> [課題]:
山中温泉についての文章では、共同浴場「菊の湯」のお湯は何度とされていますか。

> [出典抜粋]:
#####

2019年01月27日 (日)

みんなの湯 いつまでも ~石川県 山中温泉~

yamanakamain.jpg石川県南部の山中温泉は1300年の歴史をもつ温泉地。「総湯」と呼ばれる公衆浴場には一番風呂を待ちわびる人々が夜明け前から集まり、語らいの場となっています。温泉の隣にあるのは芸妓の劇場。最盛期に200人いた芸妓は現在5人になりましたが、「山中節」を歌い継ぐ最古参の芸妓に出会いました。温泉地の名産は山中漆器。木を削って器を作る人間国宝の技が光ります。豊かに湧き出る湯とそこに集う人々の暮らしを訪ねます。


今回の放送内容

yamanaka1.jpg町の中心にある共同浴場「菊の湯」。風呂が開くのは朝6時45分ですが、その前から玄関前には人々が集まっていました。93歳の会長・谷口長四郎さんをはじめとする「朝湯の会」の皆さんです。「菊の湯」の自慢は、1mもある深い浴槽でしっかり肩まで湯につかれるところ、そして43度と熱めのお湯だといいます。浴室の壁には、1300年続く山中温泉の歴史を記した絵巻物「山中温泉縁起絵巻」から写された、老若男女が温泉を楽しむ様子が描かれています。昔も今も変わらぬ「みんなの湯」です。

#####

> [抽出情報]:
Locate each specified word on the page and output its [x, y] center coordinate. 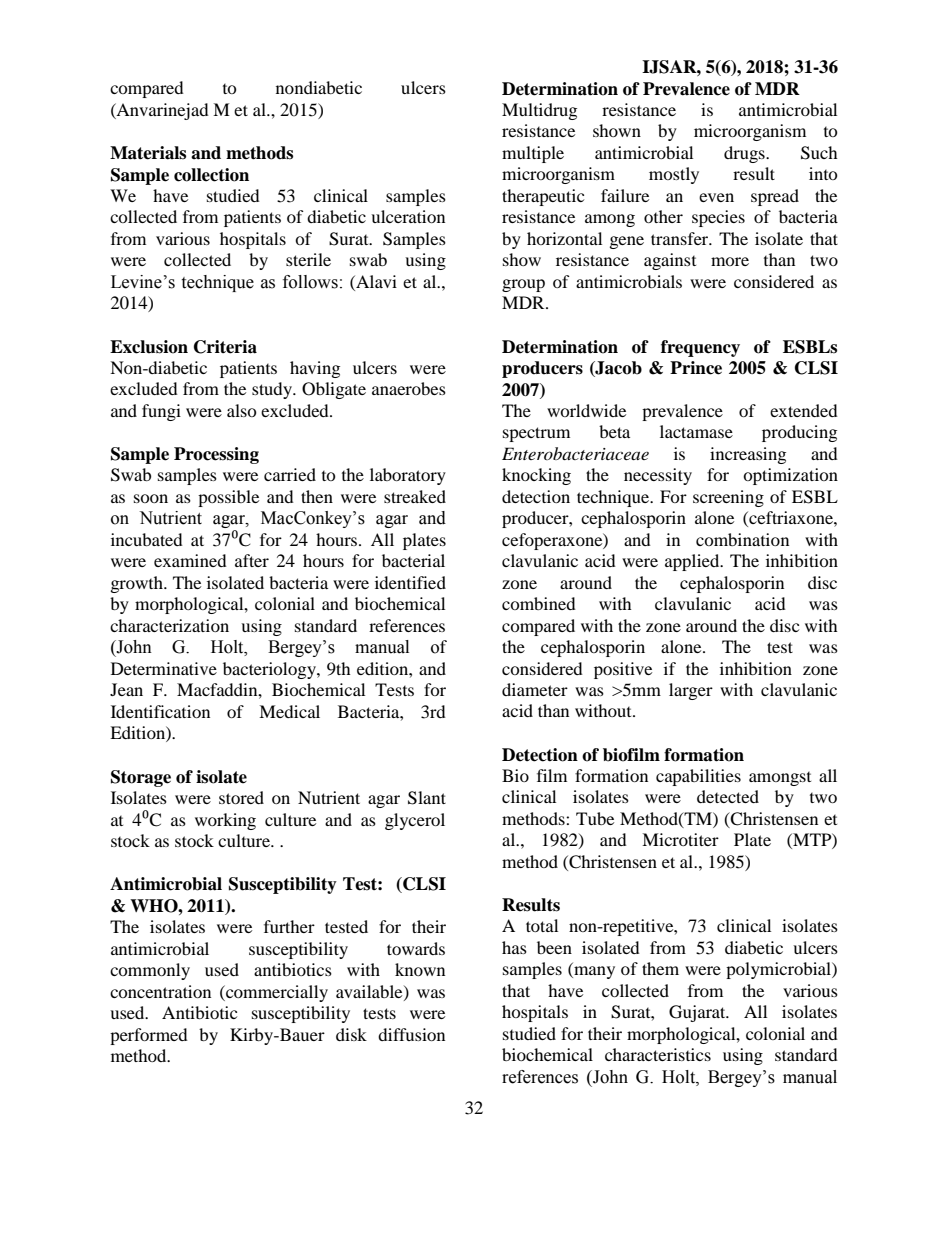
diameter [535, 689]
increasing [748, 455]
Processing [216, 455]
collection [211, 175]
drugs [745, 154]
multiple [533, 154]
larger [691, 691]
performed [149, 1036]
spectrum [536, 434]
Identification [160, 711]
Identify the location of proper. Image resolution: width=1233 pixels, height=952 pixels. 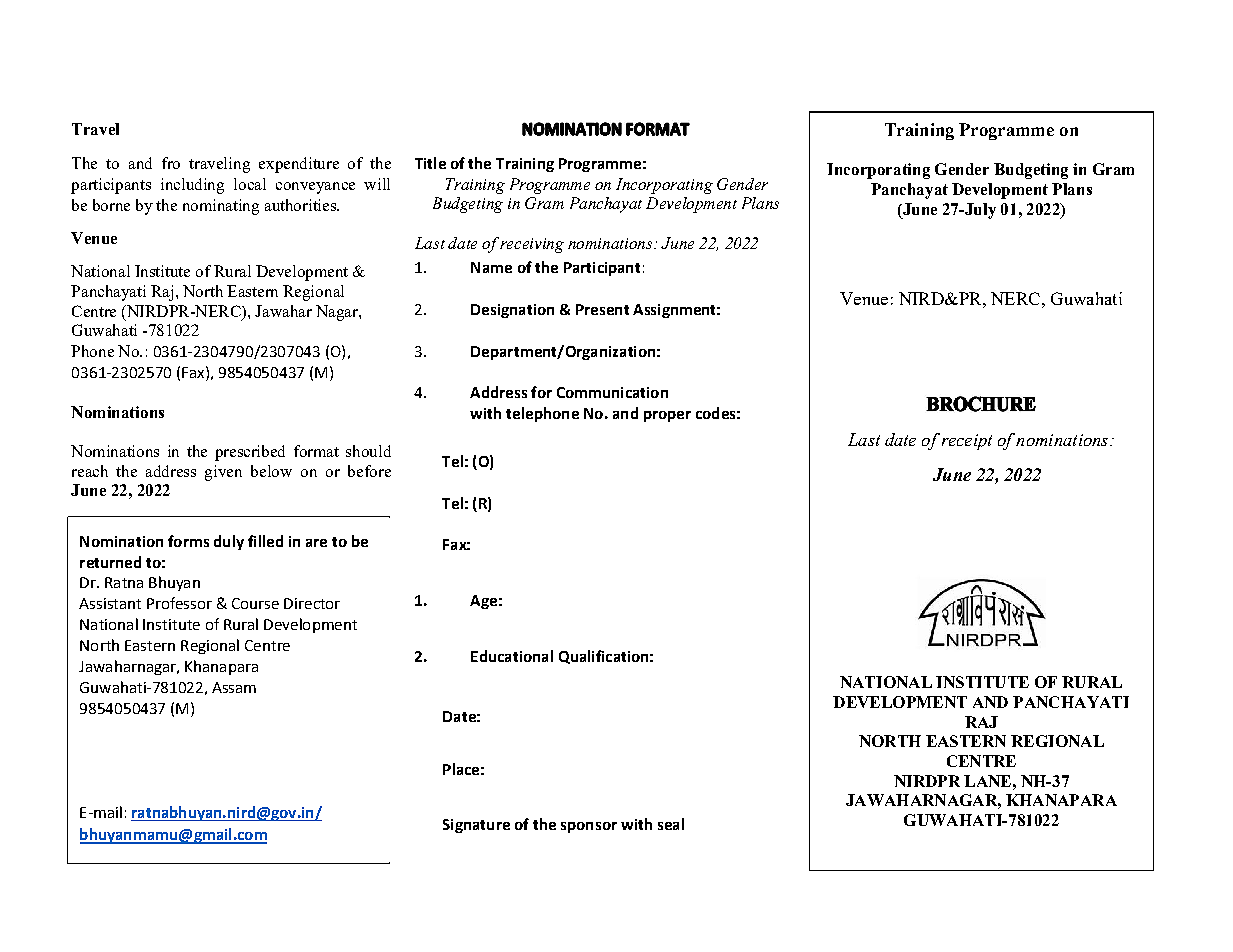
(667, 416).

#####

> [解答]:
43度です。